Directions:
In the records that follow, find each line containing "screenshot" and copy it.
--- Materials provided Enclosed Below ---
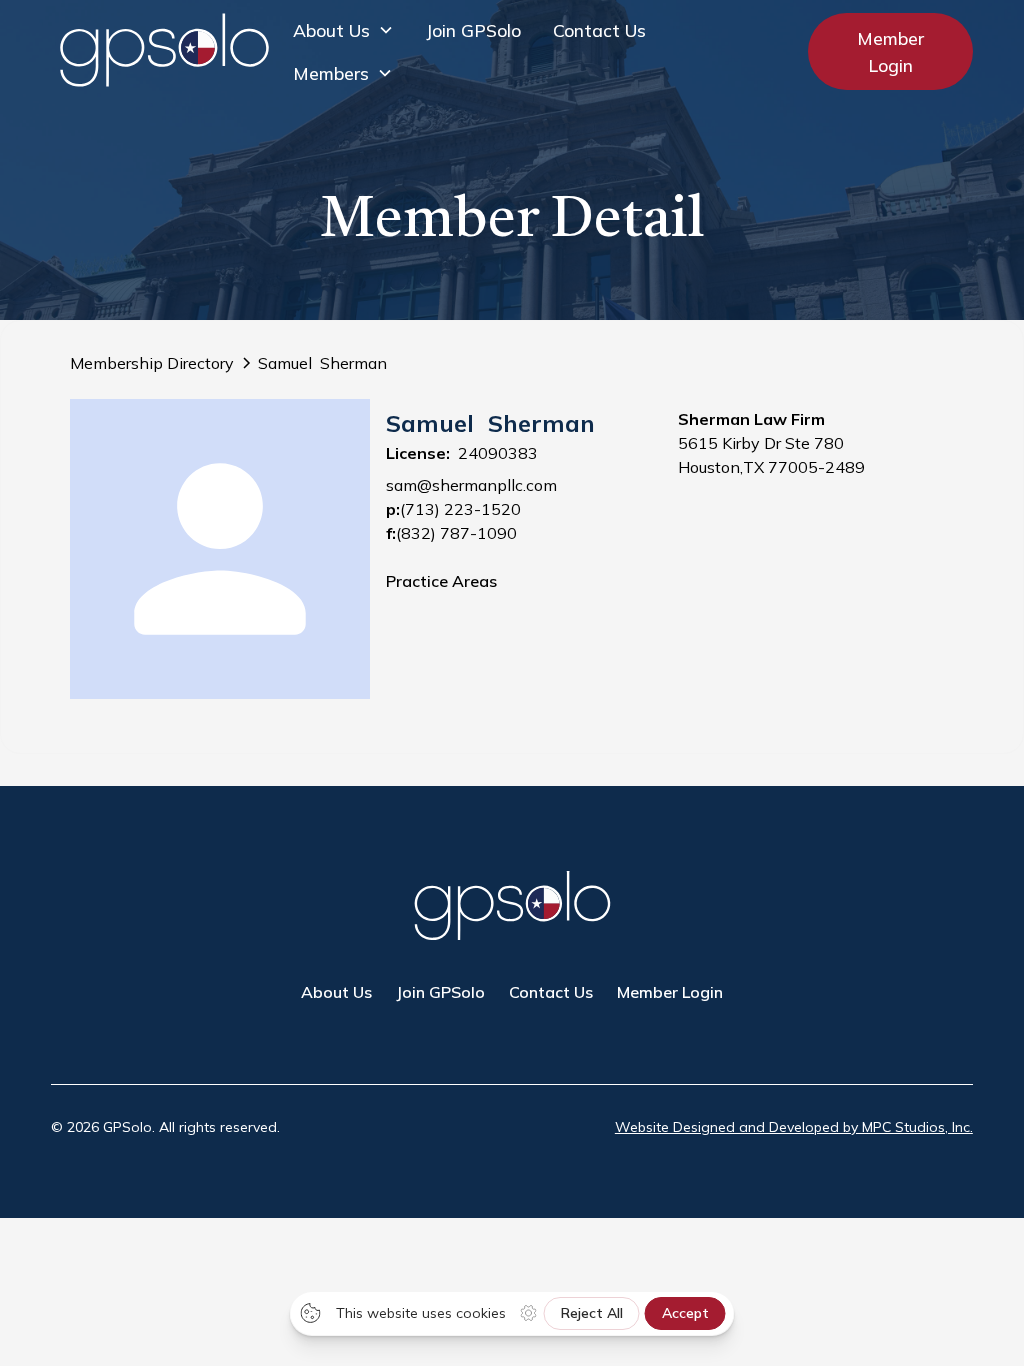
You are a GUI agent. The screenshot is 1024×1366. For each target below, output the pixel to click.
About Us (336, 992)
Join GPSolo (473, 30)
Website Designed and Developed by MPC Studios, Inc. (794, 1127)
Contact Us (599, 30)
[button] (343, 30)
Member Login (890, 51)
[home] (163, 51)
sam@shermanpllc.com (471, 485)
--- End of Enclosed Materials provided ---
--- Materials provided Enclosed Below ---
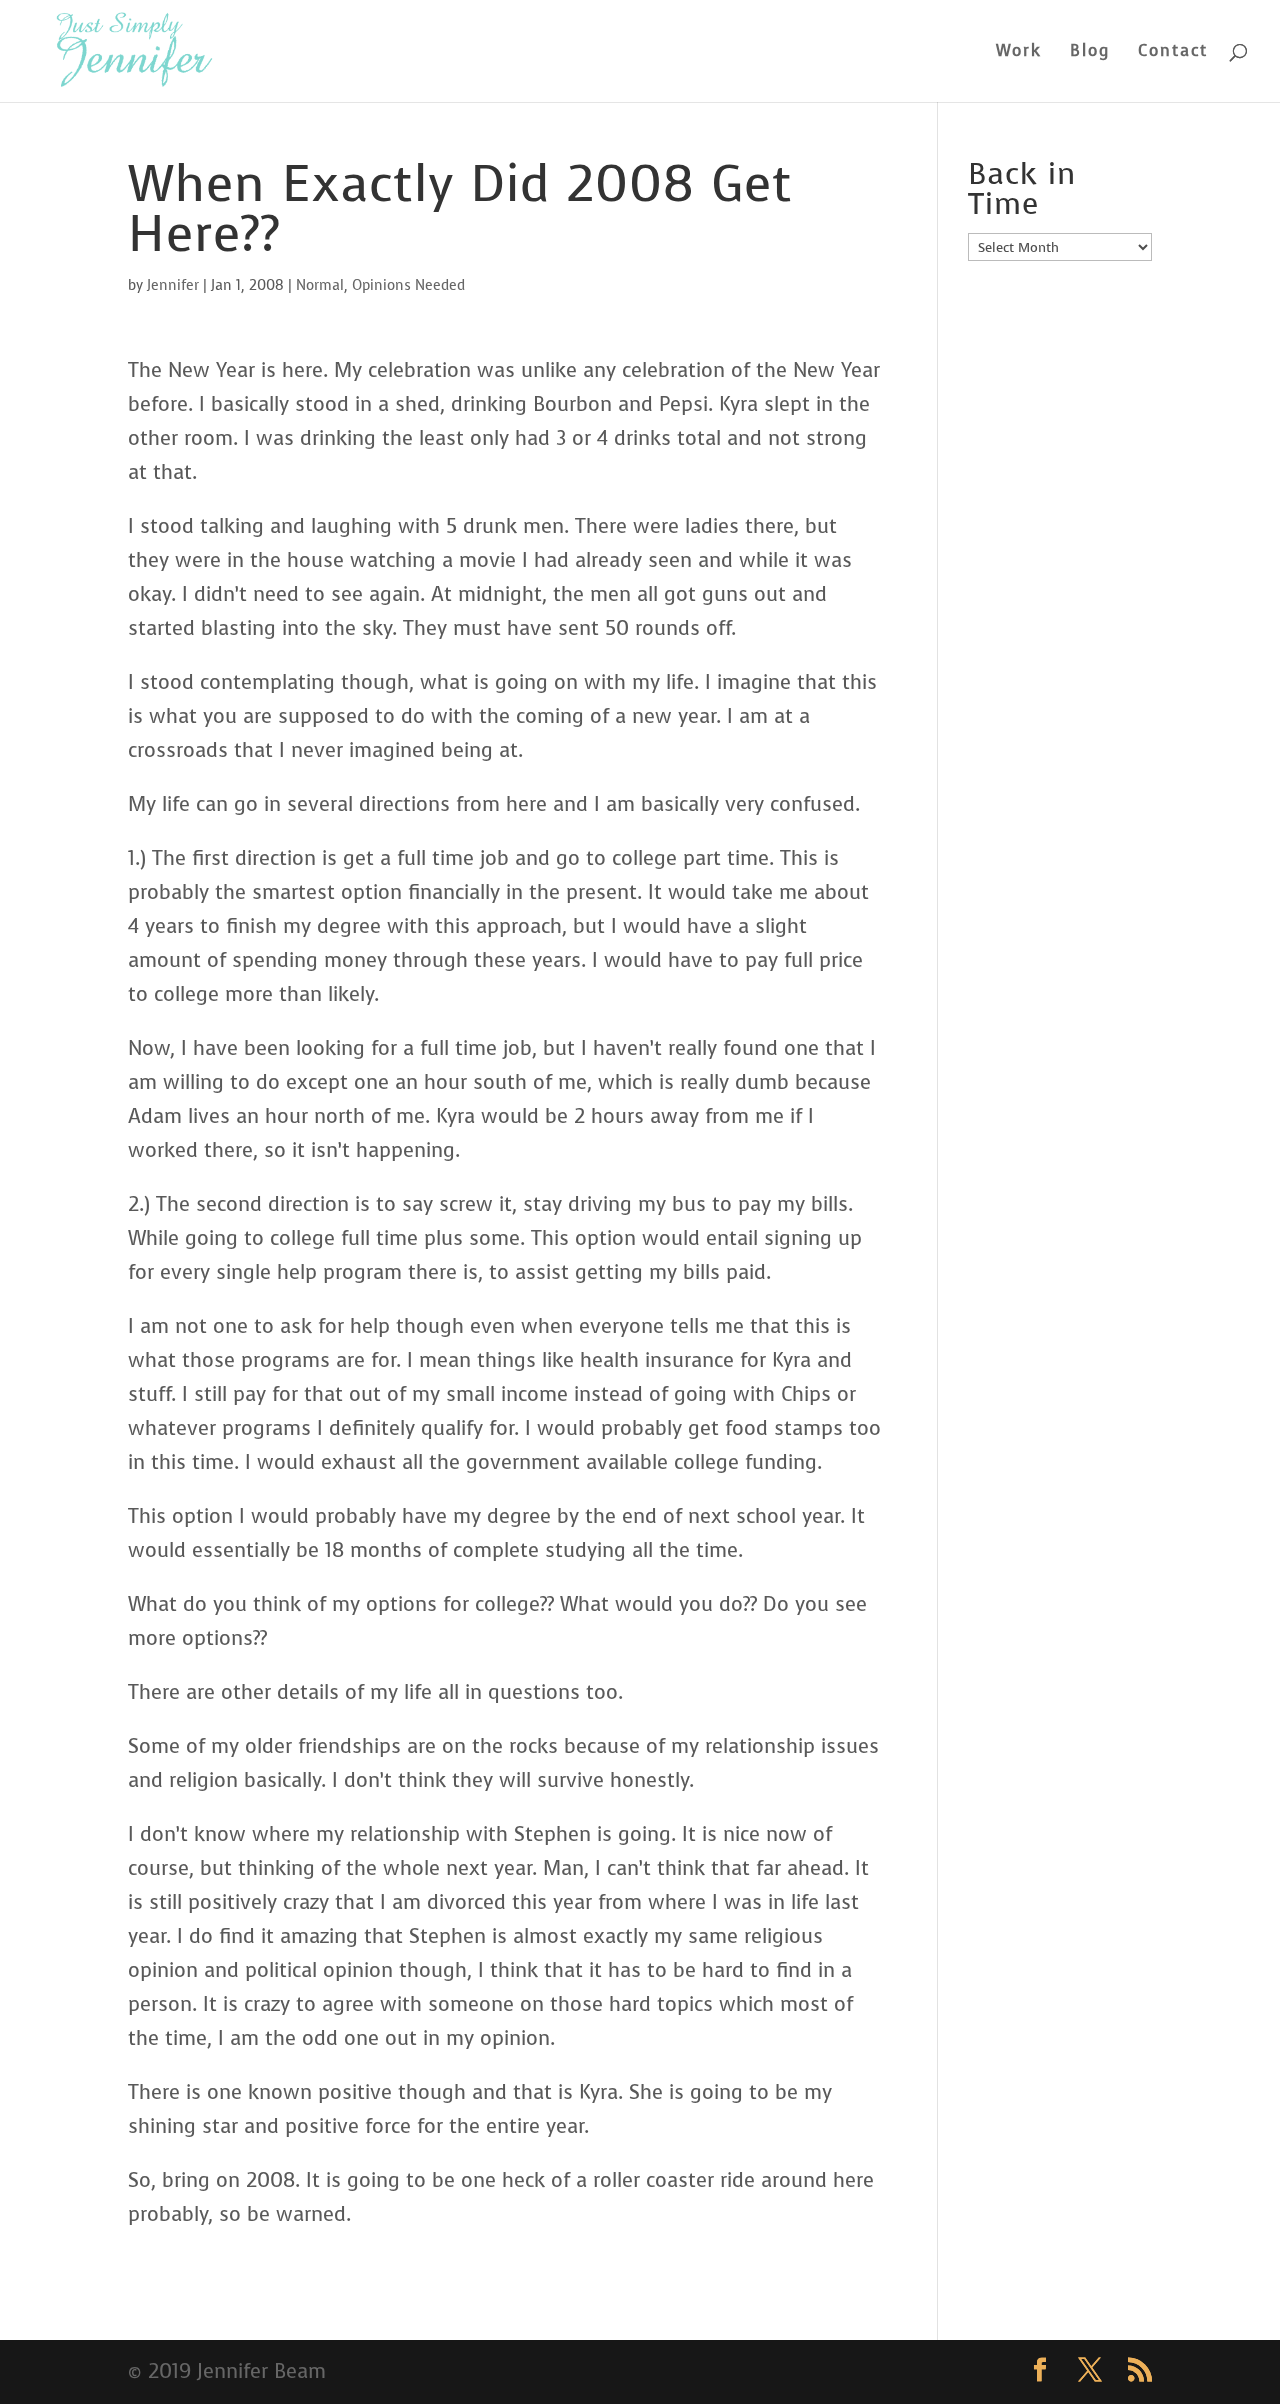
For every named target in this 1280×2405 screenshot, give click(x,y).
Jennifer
--- End of Enclosed Materials provided ---
The completed task:
You are a GUI agent. The screenshot is 1024×1366. For each target below, output the pixel to click.
For every named target in this 1280×2405 screenshot, give click(x,y).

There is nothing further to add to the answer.